● Problem to solve:
Copy out the lines running from the line with "The image size is (646, 427)." up to and including the line with "click(9, 31)", keeping every character as it is.

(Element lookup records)
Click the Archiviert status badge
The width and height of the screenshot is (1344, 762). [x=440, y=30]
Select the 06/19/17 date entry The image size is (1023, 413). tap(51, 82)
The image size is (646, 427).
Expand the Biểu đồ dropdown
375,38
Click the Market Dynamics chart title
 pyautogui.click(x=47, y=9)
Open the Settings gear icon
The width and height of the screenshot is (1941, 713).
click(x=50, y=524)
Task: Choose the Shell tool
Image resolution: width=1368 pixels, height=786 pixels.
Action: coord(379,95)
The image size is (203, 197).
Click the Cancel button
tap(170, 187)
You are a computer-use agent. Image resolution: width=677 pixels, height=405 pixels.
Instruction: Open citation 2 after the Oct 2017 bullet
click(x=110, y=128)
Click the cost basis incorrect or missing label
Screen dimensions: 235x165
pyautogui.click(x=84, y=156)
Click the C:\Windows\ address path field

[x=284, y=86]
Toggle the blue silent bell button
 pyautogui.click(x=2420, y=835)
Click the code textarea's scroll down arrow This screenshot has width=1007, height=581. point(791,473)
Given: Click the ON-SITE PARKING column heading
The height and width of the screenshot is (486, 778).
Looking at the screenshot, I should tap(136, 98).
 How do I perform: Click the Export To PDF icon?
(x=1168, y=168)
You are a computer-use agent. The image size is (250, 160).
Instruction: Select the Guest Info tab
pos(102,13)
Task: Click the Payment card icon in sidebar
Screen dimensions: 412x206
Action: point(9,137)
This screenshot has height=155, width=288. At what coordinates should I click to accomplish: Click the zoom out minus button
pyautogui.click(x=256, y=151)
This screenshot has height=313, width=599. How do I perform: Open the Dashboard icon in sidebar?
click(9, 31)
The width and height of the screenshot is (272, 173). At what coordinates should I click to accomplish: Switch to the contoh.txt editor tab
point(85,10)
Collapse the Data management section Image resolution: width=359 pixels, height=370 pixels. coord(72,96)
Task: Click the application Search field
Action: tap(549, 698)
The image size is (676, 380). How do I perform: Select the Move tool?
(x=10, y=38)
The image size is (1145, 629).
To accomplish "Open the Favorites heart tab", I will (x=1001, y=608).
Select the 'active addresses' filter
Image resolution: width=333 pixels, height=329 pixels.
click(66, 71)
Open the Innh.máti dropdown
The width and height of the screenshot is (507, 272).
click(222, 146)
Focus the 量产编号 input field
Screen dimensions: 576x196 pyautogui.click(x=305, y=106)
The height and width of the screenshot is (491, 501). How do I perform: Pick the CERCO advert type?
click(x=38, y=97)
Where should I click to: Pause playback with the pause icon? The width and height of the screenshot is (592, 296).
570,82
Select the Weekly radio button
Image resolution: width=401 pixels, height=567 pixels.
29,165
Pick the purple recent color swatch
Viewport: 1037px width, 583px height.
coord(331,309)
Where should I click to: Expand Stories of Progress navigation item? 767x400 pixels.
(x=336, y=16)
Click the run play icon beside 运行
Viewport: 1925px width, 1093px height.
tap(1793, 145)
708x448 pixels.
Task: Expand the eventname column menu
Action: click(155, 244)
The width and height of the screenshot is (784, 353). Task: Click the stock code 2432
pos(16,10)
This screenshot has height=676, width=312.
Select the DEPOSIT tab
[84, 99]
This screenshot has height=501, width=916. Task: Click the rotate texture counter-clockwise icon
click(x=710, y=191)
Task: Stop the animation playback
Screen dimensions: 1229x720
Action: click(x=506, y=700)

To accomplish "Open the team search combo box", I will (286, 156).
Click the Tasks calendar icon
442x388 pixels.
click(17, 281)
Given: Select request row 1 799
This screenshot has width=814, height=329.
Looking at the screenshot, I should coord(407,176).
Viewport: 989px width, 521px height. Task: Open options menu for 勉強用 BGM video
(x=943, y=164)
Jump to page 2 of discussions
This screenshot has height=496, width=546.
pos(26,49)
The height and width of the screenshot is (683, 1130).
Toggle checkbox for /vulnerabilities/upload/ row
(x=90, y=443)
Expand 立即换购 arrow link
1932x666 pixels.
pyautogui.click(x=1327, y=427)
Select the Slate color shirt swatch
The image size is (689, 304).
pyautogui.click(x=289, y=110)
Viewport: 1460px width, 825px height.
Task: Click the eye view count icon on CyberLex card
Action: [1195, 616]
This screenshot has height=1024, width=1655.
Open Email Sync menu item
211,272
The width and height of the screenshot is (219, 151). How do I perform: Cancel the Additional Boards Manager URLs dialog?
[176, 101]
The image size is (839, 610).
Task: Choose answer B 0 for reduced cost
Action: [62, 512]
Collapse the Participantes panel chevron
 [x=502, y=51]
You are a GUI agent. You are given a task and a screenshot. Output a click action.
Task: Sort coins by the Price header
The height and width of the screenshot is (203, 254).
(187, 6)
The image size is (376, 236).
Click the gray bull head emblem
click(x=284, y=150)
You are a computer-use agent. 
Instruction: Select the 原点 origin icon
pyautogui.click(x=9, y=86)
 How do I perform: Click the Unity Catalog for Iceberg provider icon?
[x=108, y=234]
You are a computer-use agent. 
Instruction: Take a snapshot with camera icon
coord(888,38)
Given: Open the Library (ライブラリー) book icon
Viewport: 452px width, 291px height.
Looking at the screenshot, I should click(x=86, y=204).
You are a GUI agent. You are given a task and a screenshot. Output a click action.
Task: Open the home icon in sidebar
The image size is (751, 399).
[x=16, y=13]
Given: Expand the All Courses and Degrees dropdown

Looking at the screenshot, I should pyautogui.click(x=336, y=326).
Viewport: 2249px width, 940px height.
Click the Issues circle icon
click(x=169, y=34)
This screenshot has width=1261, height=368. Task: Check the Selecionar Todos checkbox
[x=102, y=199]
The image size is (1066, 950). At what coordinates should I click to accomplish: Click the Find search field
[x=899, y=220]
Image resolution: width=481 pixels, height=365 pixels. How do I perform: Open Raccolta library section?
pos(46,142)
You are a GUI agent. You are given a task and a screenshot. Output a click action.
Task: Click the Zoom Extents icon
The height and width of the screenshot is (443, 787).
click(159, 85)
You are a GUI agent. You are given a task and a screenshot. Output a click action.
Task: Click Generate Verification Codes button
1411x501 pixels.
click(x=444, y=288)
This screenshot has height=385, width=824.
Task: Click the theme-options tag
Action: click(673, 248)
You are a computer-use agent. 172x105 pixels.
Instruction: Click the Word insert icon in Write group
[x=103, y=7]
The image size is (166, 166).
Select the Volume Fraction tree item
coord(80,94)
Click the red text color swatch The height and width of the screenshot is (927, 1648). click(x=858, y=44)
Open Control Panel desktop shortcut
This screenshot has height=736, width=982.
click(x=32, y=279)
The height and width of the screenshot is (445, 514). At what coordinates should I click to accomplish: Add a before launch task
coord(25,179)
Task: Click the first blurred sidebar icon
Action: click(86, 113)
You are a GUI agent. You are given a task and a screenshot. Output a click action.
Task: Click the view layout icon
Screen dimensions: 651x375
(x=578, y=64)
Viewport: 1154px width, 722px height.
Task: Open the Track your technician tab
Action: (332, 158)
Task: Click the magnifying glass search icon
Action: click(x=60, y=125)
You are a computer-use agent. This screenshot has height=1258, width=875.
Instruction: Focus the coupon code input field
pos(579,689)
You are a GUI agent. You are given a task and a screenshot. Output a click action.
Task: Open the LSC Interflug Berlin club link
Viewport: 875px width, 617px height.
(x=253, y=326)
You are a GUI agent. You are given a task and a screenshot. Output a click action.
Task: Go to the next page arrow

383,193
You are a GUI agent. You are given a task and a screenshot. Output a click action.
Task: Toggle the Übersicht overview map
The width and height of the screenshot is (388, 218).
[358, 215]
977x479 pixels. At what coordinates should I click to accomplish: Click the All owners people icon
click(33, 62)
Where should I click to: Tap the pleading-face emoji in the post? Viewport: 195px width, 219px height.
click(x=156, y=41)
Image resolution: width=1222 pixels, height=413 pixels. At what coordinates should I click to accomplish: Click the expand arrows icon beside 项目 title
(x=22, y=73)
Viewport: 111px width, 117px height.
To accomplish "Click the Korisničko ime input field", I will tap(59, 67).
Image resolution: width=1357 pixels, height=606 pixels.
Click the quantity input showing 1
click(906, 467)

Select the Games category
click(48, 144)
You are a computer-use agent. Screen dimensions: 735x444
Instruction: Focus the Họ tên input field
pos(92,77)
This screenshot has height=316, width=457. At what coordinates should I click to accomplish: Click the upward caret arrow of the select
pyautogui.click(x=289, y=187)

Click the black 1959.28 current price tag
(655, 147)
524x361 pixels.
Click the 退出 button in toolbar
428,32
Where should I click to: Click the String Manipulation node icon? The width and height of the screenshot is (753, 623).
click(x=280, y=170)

● Final answer:
The image size is (646, 427).
Expand the Biểu đồ dropdown
375,38
Click the Market Dynamics chart title
 pyautogui.click(x=47, y=9)
Open the Settings gear icon
The width and height of the screenshot is (1941, 713).
click(x=50, y=524)
Task: Choose the Shell tool
Image resolution: width=1368 pixels, height=786 pixels.
Action: coord(379,95)
The image size is (203, 197).
Click the Cancel button
tap(170, 187)
You are a computer-use agent. Image resolution: width=677 pixels, height=405 pixels.
Instruction: Open citation 2 after the Oct 2017 bullet
click(x=110, y=128)
Click the cost basis incorrect or missing label
Screen dimensions: 235x165
pyautogui.click(x=84, y=156)
Click the C:\Windows\ address path field

[x=284, y=86]
Toggle the blue silent bell button
 pyautogui.click(x=2420, y=835)
Click the code textarea's scroll down arrow This screenshot has width=1007, height=581. point(791,473)
Given: Click the ON-SITE PARKING column heading
The height and width of the screenshot is (486, 778).
Looking at the screenshot, I should tap(136, 98).
 How do I perform: Click the Export To PDF icon?
(x=1168, y=168)
You are a computer-use agent. The image size is (250, 160).
Instruction: Select the Guest Info tab
pos(102,13)
Task: Click the Payment card icon in sidebar
Screen dimensions: 412x206
Action: point(9,137)
This screenshot has height=155, width=288. At what coordinates should I click to accomplish: Click the zoom out minus button
pyautogui.click(x=256, y=151)
This screenshot has height=313, width=599. How do I perform: Open the Dashboard icon in sidebar?
click(9, 31)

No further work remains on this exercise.